七月は急に思い出したように、唇をほどいた。
「雫さまは、美しくなられました」
「……っ」
急な賞賛と、あられもない姿を晒している落差に、羞恥を覚える。唇を噛む雫の頤に指を伸ばしかけた七月が、ふと久遠に願い出た。
「くちづけを……お許しいただけますでしょうか?」
「きみの好きに」
頷く久遠を律儀に待ち、七月は雫の頤をついと上げ、触れるだけのキスをした。何度か啄ばまれるうちに、深くなってゆくと、物欲しげに雫の中がうねりはじめる。物足りなさを感じるあさましさに耐えられず、雫は切なげに身をくねらせ、窮状を訴えた。
「ぁん……っ、ぁむ、ん、んんっ……っ」
「……今を以って、すべての制限を解除する……、七月。雫と、三人で、しよう」
「はい、久遠さま……雫さま」
七月に見下ろされ、朽葉色の汗ばんだ髪を丁寧に梳かれると、雫は恍惚となってしまう。久遠は、本格的に参戦する意志を見せた七月と場所を入れ替え、雫の背後へ回ると、背面座位になる。代わりに七月と対面することになった雫は、くちづけを受けながら、身体の表面を這う熱い手のひらに震える。

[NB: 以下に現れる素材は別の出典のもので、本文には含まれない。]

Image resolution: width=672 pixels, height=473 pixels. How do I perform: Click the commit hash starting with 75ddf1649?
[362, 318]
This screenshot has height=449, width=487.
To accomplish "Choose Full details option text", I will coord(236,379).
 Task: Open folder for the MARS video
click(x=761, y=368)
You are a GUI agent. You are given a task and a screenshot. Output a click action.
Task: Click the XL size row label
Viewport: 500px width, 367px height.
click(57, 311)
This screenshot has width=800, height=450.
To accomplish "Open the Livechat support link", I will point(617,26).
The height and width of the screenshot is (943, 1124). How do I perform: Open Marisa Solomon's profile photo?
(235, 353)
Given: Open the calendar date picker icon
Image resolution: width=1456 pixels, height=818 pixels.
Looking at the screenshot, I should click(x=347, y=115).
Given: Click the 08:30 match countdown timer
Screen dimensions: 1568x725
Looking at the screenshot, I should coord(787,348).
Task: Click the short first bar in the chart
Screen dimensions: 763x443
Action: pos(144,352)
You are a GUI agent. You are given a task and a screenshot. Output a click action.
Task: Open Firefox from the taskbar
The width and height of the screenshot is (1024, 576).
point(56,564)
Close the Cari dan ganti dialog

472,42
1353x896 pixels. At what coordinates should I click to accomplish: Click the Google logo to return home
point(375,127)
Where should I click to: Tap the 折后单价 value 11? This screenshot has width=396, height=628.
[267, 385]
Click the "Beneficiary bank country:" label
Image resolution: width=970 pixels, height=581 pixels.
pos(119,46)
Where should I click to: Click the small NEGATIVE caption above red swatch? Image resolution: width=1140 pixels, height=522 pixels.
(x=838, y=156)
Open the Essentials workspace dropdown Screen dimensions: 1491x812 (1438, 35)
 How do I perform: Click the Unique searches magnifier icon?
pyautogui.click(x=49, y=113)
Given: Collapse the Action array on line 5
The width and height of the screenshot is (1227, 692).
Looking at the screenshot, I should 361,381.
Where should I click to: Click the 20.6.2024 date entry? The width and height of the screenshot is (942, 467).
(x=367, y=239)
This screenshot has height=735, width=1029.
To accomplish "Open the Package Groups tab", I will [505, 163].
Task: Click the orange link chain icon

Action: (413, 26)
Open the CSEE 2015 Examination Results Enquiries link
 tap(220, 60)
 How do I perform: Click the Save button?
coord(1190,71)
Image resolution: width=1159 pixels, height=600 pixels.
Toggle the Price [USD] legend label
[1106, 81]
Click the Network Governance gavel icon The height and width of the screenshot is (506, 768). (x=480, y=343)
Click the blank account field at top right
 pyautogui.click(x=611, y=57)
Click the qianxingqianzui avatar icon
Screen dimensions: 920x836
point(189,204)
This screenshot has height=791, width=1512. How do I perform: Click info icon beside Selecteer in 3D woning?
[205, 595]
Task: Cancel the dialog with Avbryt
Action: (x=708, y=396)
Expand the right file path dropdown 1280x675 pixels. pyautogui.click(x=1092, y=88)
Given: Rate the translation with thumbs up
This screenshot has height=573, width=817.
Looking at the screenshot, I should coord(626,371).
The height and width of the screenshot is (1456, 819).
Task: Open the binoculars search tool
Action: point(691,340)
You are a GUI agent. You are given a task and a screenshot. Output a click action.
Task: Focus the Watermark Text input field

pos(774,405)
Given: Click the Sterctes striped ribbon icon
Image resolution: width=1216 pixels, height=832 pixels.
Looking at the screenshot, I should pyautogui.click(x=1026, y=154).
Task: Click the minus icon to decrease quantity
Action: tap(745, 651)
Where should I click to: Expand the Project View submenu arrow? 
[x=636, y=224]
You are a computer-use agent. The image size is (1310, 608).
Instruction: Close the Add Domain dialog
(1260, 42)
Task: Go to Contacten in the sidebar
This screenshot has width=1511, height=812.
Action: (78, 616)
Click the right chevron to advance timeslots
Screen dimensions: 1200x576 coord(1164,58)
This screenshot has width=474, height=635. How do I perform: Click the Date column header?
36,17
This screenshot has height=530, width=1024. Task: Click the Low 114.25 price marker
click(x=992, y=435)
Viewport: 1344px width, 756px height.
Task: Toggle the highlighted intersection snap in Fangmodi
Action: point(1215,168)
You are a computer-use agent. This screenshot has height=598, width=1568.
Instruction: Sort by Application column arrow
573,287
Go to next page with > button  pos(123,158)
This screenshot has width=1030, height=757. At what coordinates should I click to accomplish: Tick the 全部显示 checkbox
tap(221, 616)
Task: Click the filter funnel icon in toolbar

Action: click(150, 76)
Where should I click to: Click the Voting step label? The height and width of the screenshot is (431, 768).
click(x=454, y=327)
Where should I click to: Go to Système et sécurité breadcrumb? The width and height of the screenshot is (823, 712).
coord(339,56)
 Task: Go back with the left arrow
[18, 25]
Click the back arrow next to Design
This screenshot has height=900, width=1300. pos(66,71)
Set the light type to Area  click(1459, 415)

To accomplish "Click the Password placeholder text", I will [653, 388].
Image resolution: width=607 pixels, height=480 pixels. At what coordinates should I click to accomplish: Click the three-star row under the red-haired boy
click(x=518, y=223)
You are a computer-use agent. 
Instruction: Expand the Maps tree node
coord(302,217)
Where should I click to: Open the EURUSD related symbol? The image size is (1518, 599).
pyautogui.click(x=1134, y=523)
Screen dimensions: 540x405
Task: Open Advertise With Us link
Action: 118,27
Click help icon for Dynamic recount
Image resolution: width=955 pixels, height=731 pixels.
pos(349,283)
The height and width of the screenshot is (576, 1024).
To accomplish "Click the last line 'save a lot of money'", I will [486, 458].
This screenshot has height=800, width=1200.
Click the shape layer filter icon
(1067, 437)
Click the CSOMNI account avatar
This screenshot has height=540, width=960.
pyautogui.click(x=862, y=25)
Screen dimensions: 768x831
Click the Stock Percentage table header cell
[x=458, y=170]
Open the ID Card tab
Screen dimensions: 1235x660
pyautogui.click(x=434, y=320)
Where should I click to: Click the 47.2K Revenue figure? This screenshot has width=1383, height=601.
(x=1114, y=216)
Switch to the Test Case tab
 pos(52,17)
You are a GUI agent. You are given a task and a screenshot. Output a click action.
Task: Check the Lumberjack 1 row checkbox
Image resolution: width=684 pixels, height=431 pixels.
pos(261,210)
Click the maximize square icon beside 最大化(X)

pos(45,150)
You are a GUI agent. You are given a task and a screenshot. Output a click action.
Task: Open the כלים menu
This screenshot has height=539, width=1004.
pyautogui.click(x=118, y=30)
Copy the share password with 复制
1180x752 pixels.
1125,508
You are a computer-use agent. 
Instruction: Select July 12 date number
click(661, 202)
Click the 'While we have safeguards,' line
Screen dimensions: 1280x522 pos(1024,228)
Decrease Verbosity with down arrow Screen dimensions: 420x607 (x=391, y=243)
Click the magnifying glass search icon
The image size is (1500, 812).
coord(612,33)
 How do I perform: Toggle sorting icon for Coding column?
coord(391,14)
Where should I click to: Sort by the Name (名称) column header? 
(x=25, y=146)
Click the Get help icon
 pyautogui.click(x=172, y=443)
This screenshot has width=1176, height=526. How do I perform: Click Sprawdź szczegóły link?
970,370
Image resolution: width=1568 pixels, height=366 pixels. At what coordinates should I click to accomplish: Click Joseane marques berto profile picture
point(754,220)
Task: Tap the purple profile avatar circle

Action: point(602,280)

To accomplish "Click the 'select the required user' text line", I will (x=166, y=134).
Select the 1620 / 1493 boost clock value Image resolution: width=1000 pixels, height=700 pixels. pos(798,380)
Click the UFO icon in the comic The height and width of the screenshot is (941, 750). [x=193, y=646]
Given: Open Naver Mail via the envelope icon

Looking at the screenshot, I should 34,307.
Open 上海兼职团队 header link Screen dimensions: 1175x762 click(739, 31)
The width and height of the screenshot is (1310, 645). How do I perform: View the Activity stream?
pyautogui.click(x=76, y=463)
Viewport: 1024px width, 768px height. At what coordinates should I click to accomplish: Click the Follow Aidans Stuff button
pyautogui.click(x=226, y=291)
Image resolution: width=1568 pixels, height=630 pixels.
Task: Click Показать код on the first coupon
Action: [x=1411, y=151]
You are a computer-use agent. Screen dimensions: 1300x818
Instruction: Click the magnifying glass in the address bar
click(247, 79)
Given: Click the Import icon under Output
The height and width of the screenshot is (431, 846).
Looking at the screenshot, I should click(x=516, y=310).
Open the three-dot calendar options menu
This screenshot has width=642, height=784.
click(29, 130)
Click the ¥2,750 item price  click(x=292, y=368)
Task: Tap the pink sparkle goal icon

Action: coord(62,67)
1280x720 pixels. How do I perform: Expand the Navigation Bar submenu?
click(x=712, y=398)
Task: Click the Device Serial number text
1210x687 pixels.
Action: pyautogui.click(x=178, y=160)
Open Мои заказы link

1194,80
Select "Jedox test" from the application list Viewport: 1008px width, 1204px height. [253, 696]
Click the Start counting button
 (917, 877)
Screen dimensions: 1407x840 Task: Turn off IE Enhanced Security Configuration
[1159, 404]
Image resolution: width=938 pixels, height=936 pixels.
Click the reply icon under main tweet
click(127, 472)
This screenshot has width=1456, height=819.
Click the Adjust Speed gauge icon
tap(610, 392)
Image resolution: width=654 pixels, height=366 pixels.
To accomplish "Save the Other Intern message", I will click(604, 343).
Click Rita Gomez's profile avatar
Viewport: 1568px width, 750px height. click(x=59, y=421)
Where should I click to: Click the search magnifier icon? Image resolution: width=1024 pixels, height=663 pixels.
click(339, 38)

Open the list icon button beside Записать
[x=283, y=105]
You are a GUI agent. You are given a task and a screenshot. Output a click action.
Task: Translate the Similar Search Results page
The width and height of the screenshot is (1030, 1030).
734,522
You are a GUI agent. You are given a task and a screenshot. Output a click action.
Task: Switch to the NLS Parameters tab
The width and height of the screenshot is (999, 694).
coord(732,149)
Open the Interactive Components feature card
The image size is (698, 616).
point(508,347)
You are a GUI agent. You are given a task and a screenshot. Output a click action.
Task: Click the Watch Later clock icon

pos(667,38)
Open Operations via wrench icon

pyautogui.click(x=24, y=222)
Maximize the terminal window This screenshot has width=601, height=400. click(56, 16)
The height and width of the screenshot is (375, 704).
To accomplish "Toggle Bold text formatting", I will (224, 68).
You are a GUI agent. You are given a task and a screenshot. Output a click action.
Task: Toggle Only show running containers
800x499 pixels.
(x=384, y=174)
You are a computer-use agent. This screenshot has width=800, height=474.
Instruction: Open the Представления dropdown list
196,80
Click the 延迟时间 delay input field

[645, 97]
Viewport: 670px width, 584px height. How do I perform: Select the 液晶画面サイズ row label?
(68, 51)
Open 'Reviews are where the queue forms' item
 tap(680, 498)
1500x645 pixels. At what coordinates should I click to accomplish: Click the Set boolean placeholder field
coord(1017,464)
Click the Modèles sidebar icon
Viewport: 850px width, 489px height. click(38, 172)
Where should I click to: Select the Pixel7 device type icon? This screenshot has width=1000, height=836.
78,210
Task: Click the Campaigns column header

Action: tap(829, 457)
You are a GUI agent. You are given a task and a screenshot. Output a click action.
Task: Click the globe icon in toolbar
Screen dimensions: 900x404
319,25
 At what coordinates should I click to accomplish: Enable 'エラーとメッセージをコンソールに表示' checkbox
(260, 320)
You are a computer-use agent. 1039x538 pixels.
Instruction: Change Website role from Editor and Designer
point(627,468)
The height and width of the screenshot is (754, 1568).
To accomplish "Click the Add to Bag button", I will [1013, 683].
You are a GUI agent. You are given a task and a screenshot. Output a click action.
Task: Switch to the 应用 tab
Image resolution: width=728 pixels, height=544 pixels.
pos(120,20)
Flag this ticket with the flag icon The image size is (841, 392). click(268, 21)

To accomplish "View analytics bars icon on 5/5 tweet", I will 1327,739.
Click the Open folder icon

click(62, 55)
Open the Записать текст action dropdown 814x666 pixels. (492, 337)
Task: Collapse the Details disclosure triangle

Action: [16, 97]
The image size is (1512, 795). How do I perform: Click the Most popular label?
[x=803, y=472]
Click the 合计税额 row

「雫さま……お慕いしています……ずっと、以前から……」
「んぁ……っ」
快楽と欲望をぶつけ合うだけの交合ではなく、心からの交わりが、七月が揃うことで、はじまる。薬による発情よりも、今の方が遥かに快い。想いを伝え合うことで、深く結ばれる確信が生まれる。
「んっ……も、ちぃ……っ、久、遠……っ、七、月……っ」
背後から、久遠が雫の首筋の髪をかき分け、露出させたうなじに指を這わせる。処女地をうっとりとした手つきで撫でられるたびに、身体の奥底から歓びが湧いた。久遠は、尾てい骨に当たるほど滾る肉棒を、雫の後孔へ接着し、やがて、ぬぷぷ、と音をさせながらゆっくり挿入させてゆく。
「んぁ……っ、久遠、っ好、き……っ、ぁっ……っ」
甘い声の上げ方は七月に習ったが、今は、それがひとりでに出てしまう。七月とのキスの合間に言葉にすると、久遠は背後から回した両手で、凝ってしまっている雫の乳首をくにくにと摘まみ、転がしはじめる。七月が額やこめかみにくちづけを落としながら、脇腹を両手で掴み、腰骨の辺りまで撫でたあとで、雫の昂りを優しく握り込んだ。
「欲しがって、泣いていらっしゃる……」
「ぁん、っ……七月、それ、ぃ……っぃ」
雫は両膝を開き、久遠を呑み込みながら、与えられる快楽に仰け反った。過ぎた刺激は柔らかく手加減され、ゆっくり高められてゆく。久遠の剛直を食んだ下肢は灼熱のようで、愛液で内腿が濡れ、七月に握られた屹立もまた、涙を流している。